- _Exercise instructions_
Go to the line containing "Instruction: Toggle the" in the records below and retype from there through the final line, exactly.
- - - - - - -
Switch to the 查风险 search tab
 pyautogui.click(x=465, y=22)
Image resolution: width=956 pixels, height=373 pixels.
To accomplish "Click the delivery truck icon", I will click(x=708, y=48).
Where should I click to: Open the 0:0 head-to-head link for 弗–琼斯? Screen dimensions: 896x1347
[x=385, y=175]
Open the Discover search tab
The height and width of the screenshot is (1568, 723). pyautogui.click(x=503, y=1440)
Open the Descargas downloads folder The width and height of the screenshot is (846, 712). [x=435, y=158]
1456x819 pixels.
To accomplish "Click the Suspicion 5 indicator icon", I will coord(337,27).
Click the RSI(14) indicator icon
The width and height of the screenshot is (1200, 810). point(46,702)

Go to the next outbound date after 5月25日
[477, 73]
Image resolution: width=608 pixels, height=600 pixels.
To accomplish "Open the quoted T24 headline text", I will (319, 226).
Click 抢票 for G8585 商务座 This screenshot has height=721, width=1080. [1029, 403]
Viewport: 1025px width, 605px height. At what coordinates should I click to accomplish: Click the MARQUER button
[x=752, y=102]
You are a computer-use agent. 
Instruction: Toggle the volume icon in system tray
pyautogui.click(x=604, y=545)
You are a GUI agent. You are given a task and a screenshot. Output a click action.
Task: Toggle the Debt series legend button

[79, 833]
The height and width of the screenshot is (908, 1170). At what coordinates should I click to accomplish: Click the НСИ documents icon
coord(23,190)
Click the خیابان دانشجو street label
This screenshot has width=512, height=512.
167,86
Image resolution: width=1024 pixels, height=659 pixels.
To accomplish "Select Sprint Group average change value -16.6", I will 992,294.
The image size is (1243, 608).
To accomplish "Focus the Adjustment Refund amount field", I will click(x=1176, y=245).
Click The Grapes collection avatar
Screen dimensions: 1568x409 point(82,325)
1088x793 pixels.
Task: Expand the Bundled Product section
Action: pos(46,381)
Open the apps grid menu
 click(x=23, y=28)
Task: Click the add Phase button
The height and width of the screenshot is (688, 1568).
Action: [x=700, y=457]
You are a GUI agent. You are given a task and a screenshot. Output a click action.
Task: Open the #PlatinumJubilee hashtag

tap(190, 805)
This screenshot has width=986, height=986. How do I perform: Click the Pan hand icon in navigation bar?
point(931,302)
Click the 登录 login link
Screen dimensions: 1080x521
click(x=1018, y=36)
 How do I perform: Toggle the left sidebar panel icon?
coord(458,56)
- - - - - - -
- _Response below_
Instruction: Toggle the volume icon in system tray
pyautogui.click(x=604, y=545)
You are a GUI agent. You are given a task and a screenshot. Output a click action.
Task: Toggle the Debt series legend button

[79, 833]
The height and width of the screenshot is (908, 1170). At what coordinates should I click to accomplish: Click the НСИ documents icon
coord(23,190)
Click the خیابان دانشجو street label
This screenshot has width=512, height=512.
167,86
Image resolution: width=1024 pixels, height=659 pixels.
To accomplish "Select Sprint Group average change value -16.6", I will 992,294.
The image size is (1243, 608).
To accomplish "Focus the Adjustment Refund amount field", I will click(x=1176, y=245).
Click The Grapes collection avatar
Screen dimensions: 1568x409 point(82,325)
1088x793 pixels.
Task: Expand the Bundled Product section
Action: pos(46,381)
Open the apps grid menu
 click(x=23, y=28)
Task: Click the add Phase button
The height and width of the screenshot is (688, 1568).
Action: [x=700, y=457]
You are a GUI agent. You are given a task and a screenshot. Output a click action.
Task: Open the #PlatinumJubilee hashtag

tap(190, 805)
This screenshot has width=986, height=986. How do I perform: Click the Pan hand icon in navigation bar?
point(931,302)
Click the 登录 login link
Screen dimensions: 1080x521
click(x=1018, y=36)
 How do I perform: Toggle the left sidebar panel icon?
coord(458,56)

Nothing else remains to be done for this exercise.